Before launching Women's HeartAdvantage,
Memorial Health System commissioned Market Strategies Inc. to
interview 300 women from Logan, Sangamon, Christian, Menard and
Morgan counties. All were from 40 to 70 years old. The research
revealed a real disconnect for women and heart disease.
The findings included the following:
--Nearly three out of four women (72
percent) in central Illinois would prefer to talk to their doctors
about their risk for heart disease, but less than a third (29
percent) have actually talked to their doctors. Only one in five (20
percent) have expressed concern to their doctors about their own
--Of those surveyed, 42 percent
perceived breast cancer to be the leading cause of death among
women; only 30 percent believed cardiovascular disease was the No. 1
cause.
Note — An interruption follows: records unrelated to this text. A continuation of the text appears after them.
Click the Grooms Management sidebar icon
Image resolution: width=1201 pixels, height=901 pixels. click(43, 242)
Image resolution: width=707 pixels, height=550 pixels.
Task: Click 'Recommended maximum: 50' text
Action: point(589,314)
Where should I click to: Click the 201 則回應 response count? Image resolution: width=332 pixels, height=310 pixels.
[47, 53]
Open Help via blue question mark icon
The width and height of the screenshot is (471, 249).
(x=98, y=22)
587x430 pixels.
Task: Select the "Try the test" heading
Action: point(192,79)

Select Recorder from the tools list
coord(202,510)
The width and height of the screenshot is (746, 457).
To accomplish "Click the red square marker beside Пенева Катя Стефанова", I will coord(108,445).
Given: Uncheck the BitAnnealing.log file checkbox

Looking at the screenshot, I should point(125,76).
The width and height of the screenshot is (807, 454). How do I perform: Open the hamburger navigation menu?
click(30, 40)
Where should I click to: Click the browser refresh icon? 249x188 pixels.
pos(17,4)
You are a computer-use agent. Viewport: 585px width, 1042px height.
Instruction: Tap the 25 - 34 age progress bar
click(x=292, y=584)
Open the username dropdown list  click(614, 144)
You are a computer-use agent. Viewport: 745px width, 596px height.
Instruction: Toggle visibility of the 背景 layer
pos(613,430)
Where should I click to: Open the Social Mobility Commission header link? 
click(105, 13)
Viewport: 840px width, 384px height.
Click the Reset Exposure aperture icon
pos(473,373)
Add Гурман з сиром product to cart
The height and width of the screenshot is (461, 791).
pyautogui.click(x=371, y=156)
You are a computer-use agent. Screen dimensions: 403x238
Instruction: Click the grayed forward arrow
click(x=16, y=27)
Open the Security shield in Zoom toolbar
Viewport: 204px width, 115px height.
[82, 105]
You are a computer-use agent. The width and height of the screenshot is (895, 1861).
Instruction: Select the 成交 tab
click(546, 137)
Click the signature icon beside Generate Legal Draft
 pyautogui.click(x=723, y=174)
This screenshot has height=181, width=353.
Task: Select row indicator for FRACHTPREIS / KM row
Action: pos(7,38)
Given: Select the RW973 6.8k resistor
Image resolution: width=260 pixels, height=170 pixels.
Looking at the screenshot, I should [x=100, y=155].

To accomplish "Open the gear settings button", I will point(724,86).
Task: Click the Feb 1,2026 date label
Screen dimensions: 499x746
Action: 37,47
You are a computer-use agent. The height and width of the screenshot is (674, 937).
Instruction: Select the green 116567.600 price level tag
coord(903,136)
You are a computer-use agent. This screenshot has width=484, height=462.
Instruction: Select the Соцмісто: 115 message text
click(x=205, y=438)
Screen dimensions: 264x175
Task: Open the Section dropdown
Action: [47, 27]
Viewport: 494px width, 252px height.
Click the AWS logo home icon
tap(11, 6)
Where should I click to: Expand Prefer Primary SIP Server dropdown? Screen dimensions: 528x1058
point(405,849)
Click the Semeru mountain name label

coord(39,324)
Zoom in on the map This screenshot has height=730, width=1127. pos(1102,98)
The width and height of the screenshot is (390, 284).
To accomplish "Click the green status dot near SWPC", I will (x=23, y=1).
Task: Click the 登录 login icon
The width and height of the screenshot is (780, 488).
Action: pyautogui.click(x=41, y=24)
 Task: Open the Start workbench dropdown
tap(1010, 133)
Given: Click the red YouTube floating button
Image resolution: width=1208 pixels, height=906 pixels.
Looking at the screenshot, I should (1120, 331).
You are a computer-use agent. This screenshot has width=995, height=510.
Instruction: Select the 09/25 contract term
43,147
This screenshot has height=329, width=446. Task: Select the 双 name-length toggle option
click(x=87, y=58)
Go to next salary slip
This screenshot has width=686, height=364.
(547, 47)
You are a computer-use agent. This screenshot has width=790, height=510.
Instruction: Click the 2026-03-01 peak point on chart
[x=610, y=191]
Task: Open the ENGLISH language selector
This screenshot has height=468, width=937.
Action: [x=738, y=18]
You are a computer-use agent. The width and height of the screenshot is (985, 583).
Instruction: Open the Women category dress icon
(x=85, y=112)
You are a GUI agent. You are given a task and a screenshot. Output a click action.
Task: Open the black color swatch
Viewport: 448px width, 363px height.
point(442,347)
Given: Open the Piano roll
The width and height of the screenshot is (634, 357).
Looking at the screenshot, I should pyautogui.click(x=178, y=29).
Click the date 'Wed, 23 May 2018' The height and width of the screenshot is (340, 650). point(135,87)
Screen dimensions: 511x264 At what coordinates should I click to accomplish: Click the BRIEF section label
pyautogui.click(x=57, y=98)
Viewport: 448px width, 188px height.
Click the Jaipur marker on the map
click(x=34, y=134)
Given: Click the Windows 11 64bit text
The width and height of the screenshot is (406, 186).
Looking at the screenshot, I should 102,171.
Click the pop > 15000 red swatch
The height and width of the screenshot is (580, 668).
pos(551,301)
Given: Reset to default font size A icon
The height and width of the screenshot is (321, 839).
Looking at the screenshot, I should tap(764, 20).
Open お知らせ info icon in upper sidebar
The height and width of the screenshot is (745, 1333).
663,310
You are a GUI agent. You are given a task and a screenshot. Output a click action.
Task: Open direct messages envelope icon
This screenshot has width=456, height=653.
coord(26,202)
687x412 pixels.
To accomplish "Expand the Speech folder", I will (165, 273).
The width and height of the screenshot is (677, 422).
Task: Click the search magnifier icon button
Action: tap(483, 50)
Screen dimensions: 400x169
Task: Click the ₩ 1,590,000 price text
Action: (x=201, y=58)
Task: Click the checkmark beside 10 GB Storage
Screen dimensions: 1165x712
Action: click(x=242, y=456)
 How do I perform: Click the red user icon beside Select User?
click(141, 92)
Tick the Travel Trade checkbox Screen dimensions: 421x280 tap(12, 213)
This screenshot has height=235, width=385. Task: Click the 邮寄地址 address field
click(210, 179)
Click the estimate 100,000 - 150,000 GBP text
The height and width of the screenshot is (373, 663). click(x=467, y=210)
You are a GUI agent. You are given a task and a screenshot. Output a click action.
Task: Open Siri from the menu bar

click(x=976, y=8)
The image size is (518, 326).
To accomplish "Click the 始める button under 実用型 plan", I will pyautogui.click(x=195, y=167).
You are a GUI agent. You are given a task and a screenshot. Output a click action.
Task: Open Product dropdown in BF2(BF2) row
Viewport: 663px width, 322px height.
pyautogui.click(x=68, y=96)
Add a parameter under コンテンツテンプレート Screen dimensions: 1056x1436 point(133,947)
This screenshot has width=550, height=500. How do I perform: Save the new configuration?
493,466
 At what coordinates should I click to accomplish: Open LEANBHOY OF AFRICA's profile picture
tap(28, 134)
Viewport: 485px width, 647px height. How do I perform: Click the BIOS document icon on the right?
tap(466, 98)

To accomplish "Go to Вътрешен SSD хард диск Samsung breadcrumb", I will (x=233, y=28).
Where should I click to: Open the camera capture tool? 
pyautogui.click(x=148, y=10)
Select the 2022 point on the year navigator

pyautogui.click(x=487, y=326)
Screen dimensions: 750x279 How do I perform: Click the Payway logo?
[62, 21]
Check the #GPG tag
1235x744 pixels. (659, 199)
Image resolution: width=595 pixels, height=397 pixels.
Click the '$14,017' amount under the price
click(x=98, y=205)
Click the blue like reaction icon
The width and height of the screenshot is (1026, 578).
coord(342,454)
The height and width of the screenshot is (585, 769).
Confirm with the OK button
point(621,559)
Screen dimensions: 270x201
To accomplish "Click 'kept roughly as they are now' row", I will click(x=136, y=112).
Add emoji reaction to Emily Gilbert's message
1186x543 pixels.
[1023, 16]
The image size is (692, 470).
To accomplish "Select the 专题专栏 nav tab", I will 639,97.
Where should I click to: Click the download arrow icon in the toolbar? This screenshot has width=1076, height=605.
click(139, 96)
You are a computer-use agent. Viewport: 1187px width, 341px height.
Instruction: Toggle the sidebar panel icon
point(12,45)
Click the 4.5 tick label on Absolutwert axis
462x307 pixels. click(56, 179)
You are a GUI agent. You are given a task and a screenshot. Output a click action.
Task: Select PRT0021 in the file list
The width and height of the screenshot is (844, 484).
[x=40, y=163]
In reality, breast cancer accounts for 4 percent of all
female deaths across the nation; heart disease accounts for 50
percent of all female deaths.
"Every year, heart disease claims the
lives of tens of thousands of mothers, sisters, aunts, grandmothers
and other loved ones," Kasa said. "The good news is that we can
reduce that number by reducing cardiac risk factors and educating
women now. We want the women of the communities we serve to take
charge of their health. Nothing could be more important than being
armed with the knowledge to confront heart disease."
Memorial Health System are participating in Women's HeartAdvantage
through their membership in VHA Inc., a nationwide alliance of 2,200
community hospitals. VHA launched
HeartAdvantage as a test program at Yale-New Haven Hospital in
March 2001. This year, Memorial Health System joins more than 80
hospitals nationwide in this initiative.